Thermal Release

Abstract

The invention relates to a thermal tripping device which is heated indirectly by means of a heating winding and which comprises a release strip made of thermostatic bimetal, a form memory alloy or similar. An insulating intermediate layer is arranged between the heating winding and the release strip and one of the ends of the heating winding is connected to a supply conductor. The heating winding is embodied in an identically meandering manner for all current intensities and is folded about the insulating intermediate layer. In order to modify the resistance of the heating winding for other current intensities, the discharge is connected to a wiring point between the ends of the heating windings.

Description

The invention relates to a tripping strip, which is heated indirectly by means of a heating winding, in accordance with the precharacterizing clause of claim 1.

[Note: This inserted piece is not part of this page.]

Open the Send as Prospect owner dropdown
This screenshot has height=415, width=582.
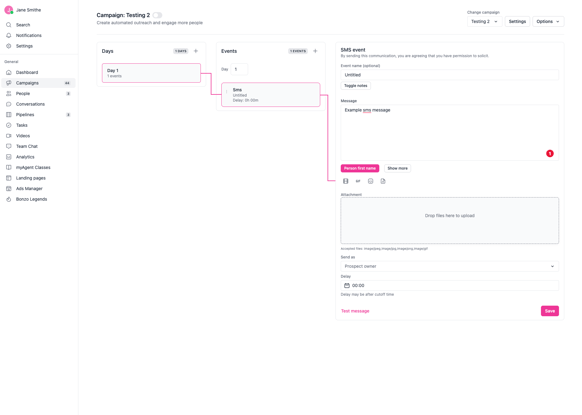pos(449,266)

Tripping strips which are either heated directly or heated indirectly and are produced from a bimetallic strip or from a shape alloy are used as thermal releases for an electrical service switching device, for example a line circuit breaker, motor circuit breaker, etc. In the case of direct tripping, the tripping strip has the current flowing through it, while, in the case of indirect heating, a heating winding is arranged around the tripping strip, which heating winding has current flowing through it and has a specific nonreactive resistance, which is sufficient for heating the tripping strip such that it bends out and permanently opens a latching point in the service switching device. The tripping strip generally does not have current flowing through it.

These releases are generally used for so-called overcurrents, i.e. for currents which are not short-circuit currents and which can flow through the service switching device for a certain amount of time before they need to be switched off.

The invention is concerned with an indirectly heated tripping strip.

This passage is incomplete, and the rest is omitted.